We must therefore differentiate both functions.
#y' = 2u#
#u# is a little more complicated: we will have to apply the chain rule to the radical.
The derivative of any constant #c# is always #0#, so we don't have to worry about the #1#, thankfully.
#u = -v^(1/2)#
#v = 3x - 1#
#u' = -1/(2v^(1/2))#
#v' = 3#
#dy/dx = dy/(du) xx (du)/dx#
#dy/dx = 3 xx -1/(2v^(1/2))#
#dy/dx = -3/(2v^(1/2))#
Now that we know the derivative of #u#, we can use the chain rule again to determine the derivative of #f(x)#.
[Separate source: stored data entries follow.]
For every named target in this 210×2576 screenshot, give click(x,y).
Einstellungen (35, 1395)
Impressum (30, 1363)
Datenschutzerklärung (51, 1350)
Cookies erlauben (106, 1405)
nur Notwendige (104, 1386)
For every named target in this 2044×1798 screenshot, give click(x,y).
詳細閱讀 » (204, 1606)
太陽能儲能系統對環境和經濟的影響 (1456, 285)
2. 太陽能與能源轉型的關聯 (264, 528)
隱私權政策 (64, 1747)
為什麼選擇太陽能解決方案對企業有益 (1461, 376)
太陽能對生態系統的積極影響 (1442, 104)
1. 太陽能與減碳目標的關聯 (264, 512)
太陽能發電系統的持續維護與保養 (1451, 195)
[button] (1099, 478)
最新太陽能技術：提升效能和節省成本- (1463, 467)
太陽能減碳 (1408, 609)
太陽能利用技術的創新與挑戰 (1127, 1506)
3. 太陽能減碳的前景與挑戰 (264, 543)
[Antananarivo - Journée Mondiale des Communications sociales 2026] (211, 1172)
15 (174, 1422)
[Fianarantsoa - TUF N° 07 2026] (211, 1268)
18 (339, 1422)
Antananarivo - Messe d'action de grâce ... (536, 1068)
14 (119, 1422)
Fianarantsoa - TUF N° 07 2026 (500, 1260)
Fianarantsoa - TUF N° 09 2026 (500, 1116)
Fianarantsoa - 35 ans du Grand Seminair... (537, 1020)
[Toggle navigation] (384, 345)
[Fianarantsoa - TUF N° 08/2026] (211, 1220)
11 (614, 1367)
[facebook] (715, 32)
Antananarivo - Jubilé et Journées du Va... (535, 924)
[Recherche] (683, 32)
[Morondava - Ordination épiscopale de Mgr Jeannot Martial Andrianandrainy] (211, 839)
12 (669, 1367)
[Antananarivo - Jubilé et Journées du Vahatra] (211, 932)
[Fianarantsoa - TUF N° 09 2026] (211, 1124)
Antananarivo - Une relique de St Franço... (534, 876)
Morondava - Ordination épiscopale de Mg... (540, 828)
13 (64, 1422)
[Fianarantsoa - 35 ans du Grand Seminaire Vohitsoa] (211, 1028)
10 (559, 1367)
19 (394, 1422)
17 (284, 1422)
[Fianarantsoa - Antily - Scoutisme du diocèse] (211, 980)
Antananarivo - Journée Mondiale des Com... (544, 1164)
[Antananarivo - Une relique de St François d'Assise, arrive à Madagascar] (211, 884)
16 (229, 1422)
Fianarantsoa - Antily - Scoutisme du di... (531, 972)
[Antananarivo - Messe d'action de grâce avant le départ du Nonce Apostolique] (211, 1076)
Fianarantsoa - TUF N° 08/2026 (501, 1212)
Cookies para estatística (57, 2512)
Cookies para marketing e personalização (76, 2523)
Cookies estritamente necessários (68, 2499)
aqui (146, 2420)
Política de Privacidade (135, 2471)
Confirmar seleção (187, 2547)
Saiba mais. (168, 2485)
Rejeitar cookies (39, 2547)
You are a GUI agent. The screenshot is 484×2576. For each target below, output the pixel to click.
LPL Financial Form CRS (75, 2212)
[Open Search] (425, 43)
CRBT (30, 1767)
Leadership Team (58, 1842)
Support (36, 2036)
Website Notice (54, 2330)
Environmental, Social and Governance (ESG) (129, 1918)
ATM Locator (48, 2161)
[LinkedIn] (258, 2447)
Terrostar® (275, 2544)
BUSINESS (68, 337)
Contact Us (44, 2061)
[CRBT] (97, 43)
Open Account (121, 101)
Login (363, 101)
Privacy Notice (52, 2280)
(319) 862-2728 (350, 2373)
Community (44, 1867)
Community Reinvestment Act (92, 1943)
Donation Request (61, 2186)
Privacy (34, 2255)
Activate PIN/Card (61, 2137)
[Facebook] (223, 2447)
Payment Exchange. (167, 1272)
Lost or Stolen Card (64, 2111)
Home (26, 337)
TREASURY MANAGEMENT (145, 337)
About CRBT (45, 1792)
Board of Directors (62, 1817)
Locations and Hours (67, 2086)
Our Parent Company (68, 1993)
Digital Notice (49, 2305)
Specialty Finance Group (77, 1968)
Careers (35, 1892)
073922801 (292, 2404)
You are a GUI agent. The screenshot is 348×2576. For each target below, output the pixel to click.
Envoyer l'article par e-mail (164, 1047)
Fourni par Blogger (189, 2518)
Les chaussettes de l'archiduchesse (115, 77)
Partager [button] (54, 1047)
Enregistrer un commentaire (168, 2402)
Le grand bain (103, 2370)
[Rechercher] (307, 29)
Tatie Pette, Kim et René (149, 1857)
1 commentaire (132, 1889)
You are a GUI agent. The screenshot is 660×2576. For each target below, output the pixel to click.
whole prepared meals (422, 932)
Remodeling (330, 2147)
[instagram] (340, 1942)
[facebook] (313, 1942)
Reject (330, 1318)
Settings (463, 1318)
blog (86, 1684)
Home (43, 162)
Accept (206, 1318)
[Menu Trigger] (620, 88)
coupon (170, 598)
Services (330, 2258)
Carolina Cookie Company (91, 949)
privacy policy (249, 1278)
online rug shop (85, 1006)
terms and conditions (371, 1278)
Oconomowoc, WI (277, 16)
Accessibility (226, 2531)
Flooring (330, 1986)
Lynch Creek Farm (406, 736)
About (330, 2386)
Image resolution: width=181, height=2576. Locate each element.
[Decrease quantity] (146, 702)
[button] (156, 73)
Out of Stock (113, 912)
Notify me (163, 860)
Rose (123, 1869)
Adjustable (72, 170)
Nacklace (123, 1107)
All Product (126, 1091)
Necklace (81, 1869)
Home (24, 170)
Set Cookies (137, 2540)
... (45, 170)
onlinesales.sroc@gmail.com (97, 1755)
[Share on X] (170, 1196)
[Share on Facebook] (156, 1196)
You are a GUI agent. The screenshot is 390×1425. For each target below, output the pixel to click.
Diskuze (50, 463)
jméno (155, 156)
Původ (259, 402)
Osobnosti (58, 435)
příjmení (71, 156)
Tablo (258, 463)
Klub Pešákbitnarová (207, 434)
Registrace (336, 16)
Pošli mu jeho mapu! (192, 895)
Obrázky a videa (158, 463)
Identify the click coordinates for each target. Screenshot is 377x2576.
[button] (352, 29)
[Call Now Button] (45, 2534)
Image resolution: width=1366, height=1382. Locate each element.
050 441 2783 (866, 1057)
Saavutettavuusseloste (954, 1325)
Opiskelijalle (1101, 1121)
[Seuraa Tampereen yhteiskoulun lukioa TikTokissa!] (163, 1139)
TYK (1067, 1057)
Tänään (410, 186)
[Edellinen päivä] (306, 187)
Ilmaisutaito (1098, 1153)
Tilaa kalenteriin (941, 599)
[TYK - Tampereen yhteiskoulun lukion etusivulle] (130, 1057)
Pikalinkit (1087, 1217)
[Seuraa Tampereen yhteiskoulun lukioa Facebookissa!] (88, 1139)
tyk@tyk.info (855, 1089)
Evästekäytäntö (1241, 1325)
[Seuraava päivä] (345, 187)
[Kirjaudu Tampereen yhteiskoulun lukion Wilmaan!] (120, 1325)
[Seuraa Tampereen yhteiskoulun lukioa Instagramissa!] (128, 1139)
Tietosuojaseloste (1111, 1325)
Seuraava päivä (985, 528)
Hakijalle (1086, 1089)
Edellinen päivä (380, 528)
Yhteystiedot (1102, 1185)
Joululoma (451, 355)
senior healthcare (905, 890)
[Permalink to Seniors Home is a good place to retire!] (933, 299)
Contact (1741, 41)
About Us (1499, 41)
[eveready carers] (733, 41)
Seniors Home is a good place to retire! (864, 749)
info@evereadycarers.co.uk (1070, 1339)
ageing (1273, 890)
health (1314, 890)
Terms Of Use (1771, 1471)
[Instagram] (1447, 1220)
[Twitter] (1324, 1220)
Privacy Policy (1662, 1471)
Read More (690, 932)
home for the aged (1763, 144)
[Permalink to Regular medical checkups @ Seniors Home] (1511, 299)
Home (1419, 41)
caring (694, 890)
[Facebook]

#f'(x) = -3/(2v^(1/2)) xx 2u#
#f'(x) = -3/(2(3x - 1)^(1/2)) xx 2(1 - sqrt(3x - 1))#
#f'(x) = -3/(2(3x - 1)^(1/2)) xx 2 - 2sqrt(3x - 1)#
#f'(x) = (-3(2 - 2sqrt(3x - 1)))/(2(3x - 1)^(1/2)#
#f'(x) = (-6 + 6sqrt(3x- 1))/(2sqrt(3x - 1))#
#f'(x) = (-6(1 - 1sqrt(3x - 1)))/(2sqrt(3x - 1)#
#f'(x) = (-3(1 - 1sqrt(3x - 1)))/(sqrt(3x - 1)#
#f'(x) = (-3 + 3sqrt(3x- 1))/(sqrt(3x - 1)#
#f'(x) = (3sqrt(3x - 1) - 3)/(sqrt(3x - 1)#
It's long, but it works!
Hopefully you understand this complicated problem better now!